Sunday, November 18, 2012

Pastor Jeffress and the Church's "Diminishing Minority"

Robert Jeffress, who makes his living as the pastor of the First Baptist Church in Dallas, has an extraordinarily obtuse column in the Washington Post today. The blinders are most apparent in this paragraph:


"Yet evangelicals need to remember that we are a diminishing minority in America. If we care about winning elections with candidates who will push back against abortion and immorality, then we have to be willing to compromise on some secondary issues to form a winning coalition with other Republicans."

So, to be clear, Mr. Jeffress is acknowledging the decline of the Church ("diminishing minority in America"), yet he wishes to focus his concerns on garnering "a winning coalition with other Republicans."

There can be little doubt, as Mr.

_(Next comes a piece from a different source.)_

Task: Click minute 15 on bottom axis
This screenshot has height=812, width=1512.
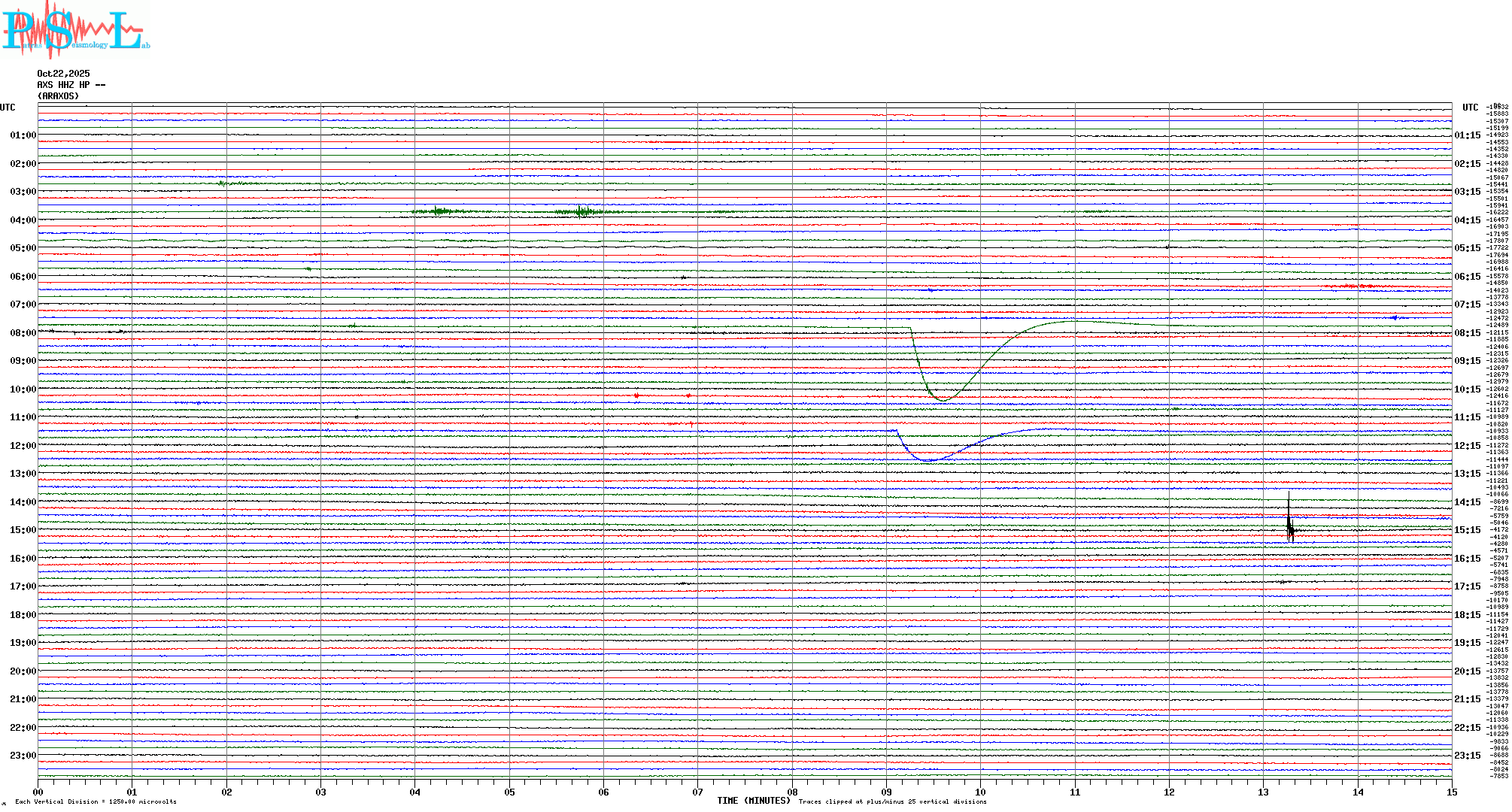Action: [x=1451, y=792]
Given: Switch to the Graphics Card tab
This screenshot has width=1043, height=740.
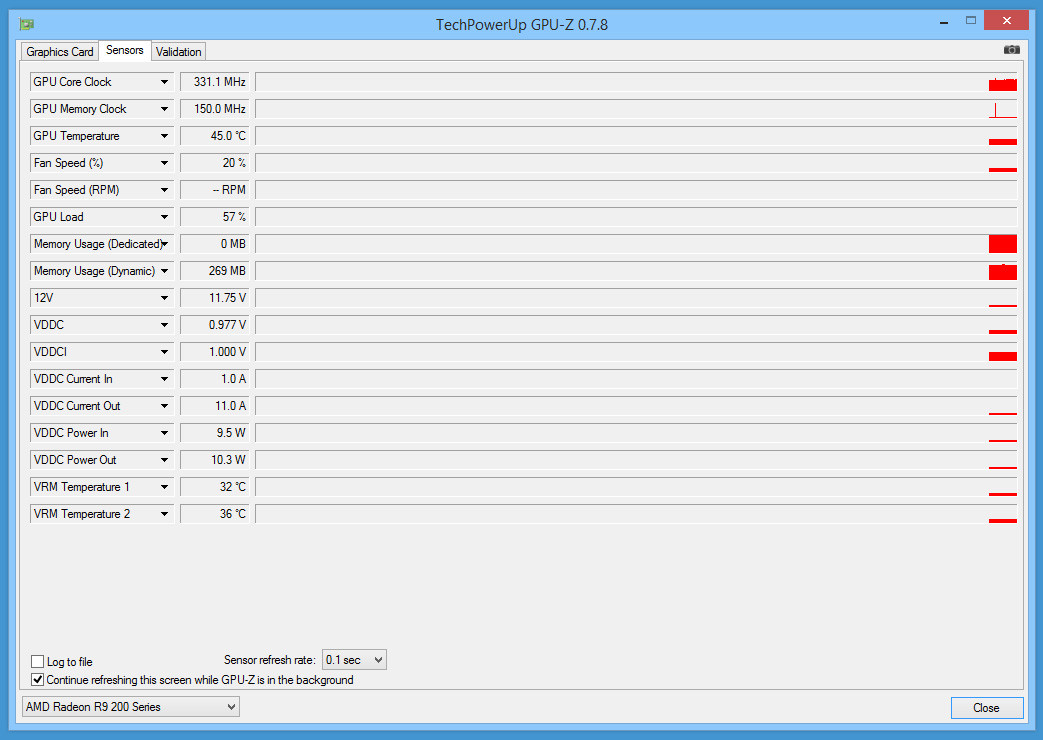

Jeffress suggests, that this would be good for the Republican Party, which during better days has ridden evangelical foot soldiers to political victory. However, the minister never bothers to ask about the impact of this on the church, which has raised hostility toward itself for reasons that frequently have had nothing to do with the Church's commission. The reduction of evangelicals to the place of a voting block has not helped their cause, and when the public at large hears about a bully pulpit, they now think of it as more bully than pulpit.

While Mr. Jeffress, and others, are right that the church should take stands on issues such as abortion and gay marriage, it is questionable whether subordinating the church to the Republican Party has really been the right way to go in that regard. In addition, the positions that the religious right have taken on matters such as the separation of church and state, not to mention the propriety of voting for a Mormon, have frequently manifested historical and theological ignorance, as well as a failure to develop a philosophy of the goals and limits of public policy engagement (note Mr. Jeffress vague assertion about wanting candidates that push back on "immorality," a rather broad goal that would require a very un-conservative expansion of government authority).

The public knows very well what evangelical leaders think about the Republican Party. Unfortunately, they have little idea what those leaders think about justification by faith. The Church will be better off when that is reversed.